In the video, the actor portraying a delivery driver is exposed to the invisible pollution. Truck drivers often have high occupational exposure to diesel exhaust, which may put them at elevated risk of lung cancer and cardiovascular and respiratory disease. Cabin air filtration systems can help reduce diesel exposure for truck drivers. But ultimately, the best approach for protecting drivers and the communities they drive through is to shift to electric trucks and buses.

With electric vehicles, a zero-emission future that benefits the environment, people and economy is possible.

Take Action for Healthier Solutions

Now that you’ve seen how dangerous air pollution is to our health, we invite you to join the virtual community assembled at GlobalCleanAir.org and help us bring cleaner air to communities around the world.

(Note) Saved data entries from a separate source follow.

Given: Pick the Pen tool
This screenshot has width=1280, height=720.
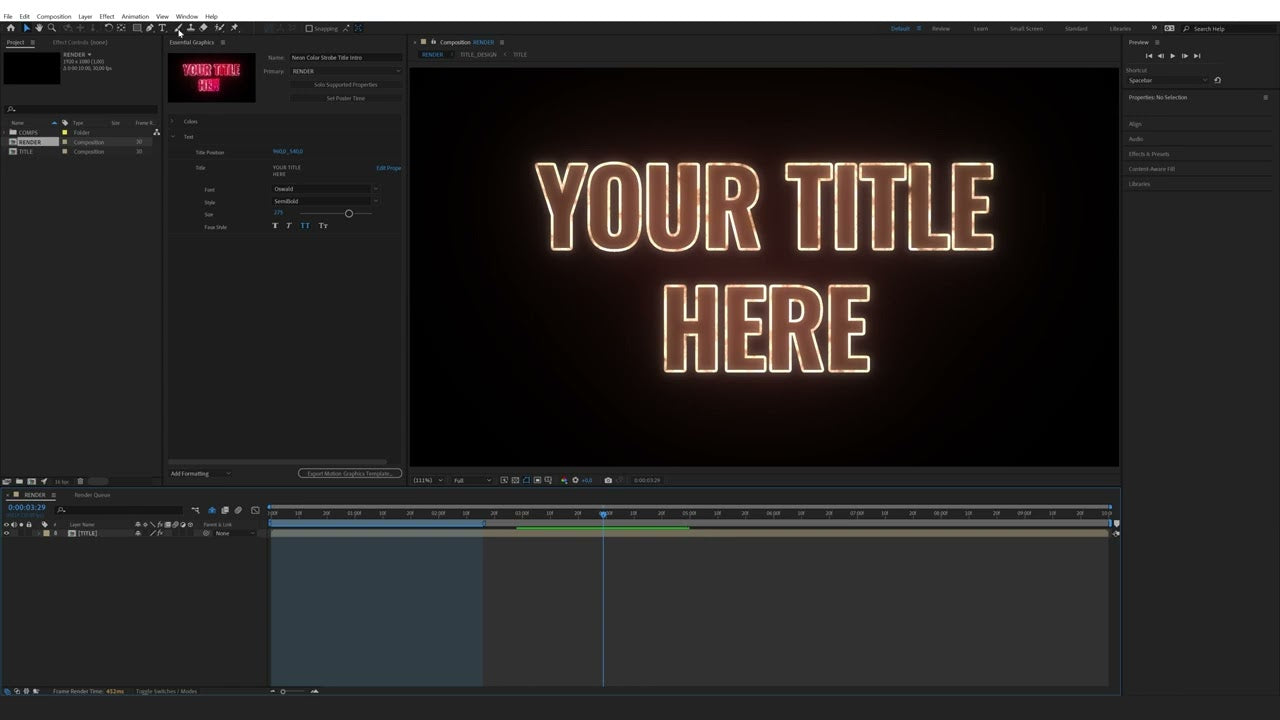Looking at the screenshot, I should coord(148,28).
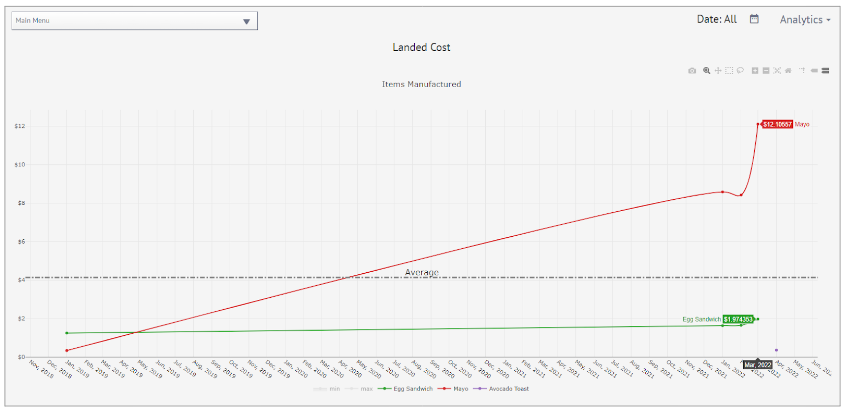Choose the Lasso Select tool

point(740,71)
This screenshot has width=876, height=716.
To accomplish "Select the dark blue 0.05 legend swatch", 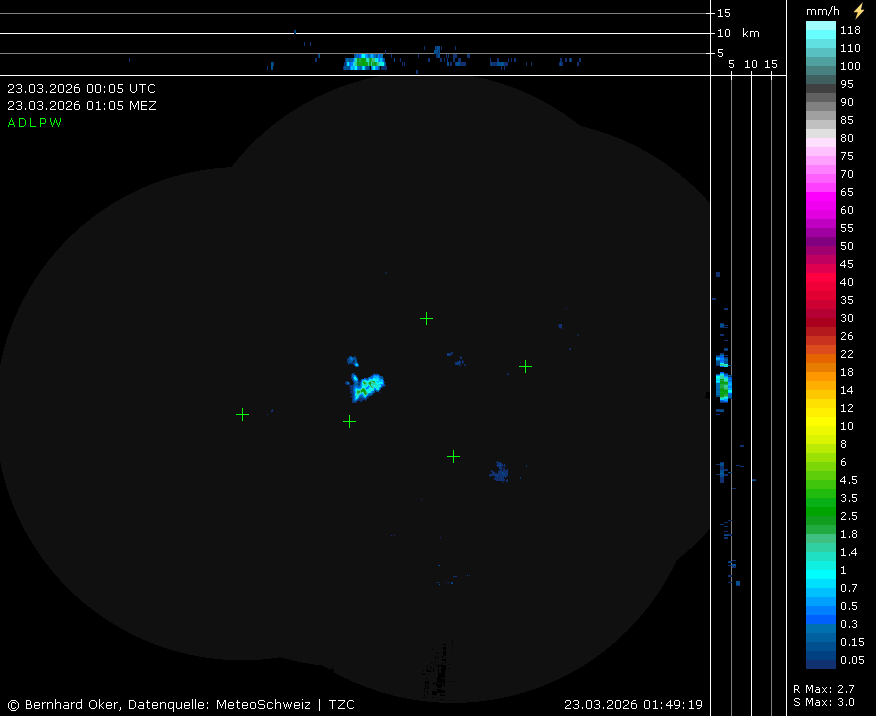I will (x=821, y=661).

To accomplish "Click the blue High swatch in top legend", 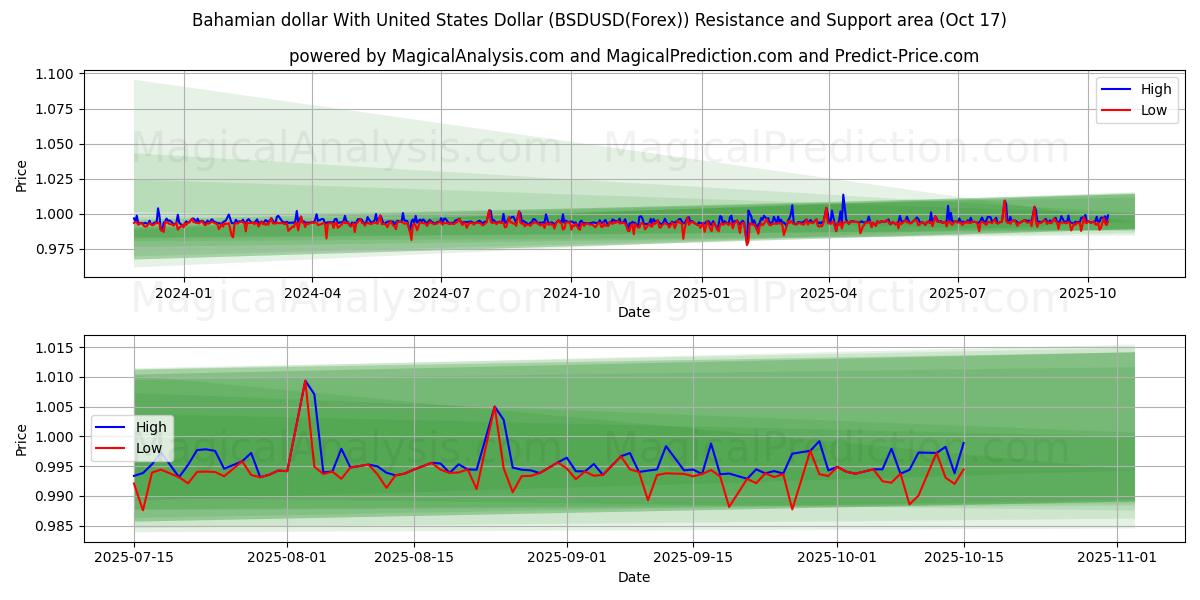I will click(1115, 89).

Also, we hope you join the global conversation about public health and clean air on Twitter @EDFCleanAir.

On the site you’ll learn about the health impacts of different air pollutants, case studies on innovative air quality monitoring across the world, tools to implement community-wide strategies where you live, and tips we can all take to clean the air we breathe. We encourage you to visit, and sign up for our monthly newsletter and advocacy action alerts.

Video Script and Sources

Below are facts cited in the video script, listed with links to their sources.
What if invisible pollution became visible?

1. Around the world, nine out of 10 people breathe unhealthy air. (Source: World Health Organization)
2. FACTOID: Exhaust from [diesel and gasoline] cars and trucks contains pollutants like nitrogen dioxide and particulate matter that can cause heart and lung disease. (Source: US EPA)
3. FACTOID: With every breath, a person on this street will inhale harmful gases and millions of tiny particles. (Source: EDF)
4. FACTOID: Particulates can penetrate deep into the lungs and even enter the bloodstream. Nitrogen dioxide can inflame airways and cause asthma attacks. (Source: American Lung Association)
5. FACTOID: About 4 million children worldwide develop asthma each year from breathing nitrogen dioxide. (Source: George Washington University)
6. Air pollution can cross the placenta and may harm babies’ brain development. (Source: Project TENDR)

Air pollution is invisible, but it damages our health and is sometimes deadly.

Healthier solutions are here.

1.The pollution particle count in the EDF Houston data (near the East Loop South highway) was 36,000 particles per cubic centimeter. The average ‘tidal volume’ of an adult breath is 0.5 litres, which means that a single breath at East Loop South would contain about 18 million pollution particles.